What needs to be done: Count the lines of the data below that contain the string "center", with case taken into account. Reply with only the number.

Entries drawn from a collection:
#####
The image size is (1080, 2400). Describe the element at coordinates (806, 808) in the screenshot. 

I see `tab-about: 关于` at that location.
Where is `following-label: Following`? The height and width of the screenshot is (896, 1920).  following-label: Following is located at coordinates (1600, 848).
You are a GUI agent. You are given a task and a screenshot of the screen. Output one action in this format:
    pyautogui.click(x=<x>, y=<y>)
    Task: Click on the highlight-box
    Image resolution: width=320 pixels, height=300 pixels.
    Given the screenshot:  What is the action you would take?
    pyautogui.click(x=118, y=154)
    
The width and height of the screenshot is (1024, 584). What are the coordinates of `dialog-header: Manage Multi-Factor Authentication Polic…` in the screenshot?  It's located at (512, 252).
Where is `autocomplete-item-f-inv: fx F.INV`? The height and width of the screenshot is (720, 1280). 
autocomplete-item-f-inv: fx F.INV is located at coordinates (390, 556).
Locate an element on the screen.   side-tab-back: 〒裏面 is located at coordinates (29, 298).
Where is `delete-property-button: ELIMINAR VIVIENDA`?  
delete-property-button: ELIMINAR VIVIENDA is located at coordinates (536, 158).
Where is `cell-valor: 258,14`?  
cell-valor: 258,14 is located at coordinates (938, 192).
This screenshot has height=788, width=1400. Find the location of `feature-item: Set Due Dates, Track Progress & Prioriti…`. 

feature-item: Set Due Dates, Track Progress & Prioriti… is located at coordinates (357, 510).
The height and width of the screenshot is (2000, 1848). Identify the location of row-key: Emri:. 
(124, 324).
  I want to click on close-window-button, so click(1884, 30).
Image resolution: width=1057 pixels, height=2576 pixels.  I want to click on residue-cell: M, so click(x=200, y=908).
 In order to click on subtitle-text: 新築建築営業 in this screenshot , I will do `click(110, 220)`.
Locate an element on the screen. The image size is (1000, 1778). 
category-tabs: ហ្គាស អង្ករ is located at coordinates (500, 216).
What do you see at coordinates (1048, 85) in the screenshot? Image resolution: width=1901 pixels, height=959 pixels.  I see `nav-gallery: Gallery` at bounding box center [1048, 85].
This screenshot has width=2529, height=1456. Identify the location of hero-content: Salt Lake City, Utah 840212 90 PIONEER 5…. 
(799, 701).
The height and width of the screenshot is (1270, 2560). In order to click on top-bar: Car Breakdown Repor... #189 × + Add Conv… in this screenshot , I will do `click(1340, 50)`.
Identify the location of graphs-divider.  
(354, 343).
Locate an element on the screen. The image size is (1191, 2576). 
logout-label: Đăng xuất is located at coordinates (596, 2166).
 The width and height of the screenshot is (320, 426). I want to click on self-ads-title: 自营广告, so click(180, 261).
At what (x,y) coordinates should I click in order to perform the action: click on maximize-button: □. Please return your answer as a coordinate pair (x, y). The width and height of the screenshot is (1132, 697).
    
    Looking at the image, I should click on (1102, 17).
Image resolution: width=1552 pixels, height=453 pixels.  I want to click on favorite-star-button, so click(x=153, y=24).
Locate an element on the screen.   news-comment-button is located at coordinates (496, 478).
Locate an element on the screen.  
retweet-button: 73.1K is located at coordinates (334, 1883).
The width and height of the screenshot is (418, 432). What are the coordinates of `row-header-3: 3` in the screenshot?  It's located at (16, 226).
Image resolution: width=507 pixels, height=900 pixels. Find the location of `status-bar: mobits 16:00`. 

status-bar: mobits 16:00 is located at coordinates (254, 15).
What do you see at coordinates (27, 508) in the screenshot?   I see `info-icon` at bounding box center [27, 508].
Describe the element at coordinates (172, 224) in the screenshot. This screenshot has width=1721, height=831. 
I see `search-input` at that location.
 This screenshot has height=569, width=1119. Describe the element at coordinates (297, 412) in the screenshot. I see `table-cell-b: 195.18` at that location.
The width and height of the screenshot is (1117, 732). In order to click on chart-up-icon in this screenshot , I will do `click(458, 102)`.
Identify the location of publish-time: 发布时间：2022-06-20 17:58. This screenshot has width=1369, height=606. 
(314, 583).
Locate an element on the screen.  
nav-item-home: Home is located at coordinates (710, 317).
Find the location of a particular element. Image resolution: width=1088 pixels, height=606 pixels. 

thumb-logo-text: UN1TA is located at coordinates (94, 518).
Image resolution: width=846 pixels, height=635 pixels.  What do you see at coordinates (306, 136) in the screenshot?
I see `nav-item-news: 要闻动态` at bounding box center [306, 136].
#####
Exercise solution: 3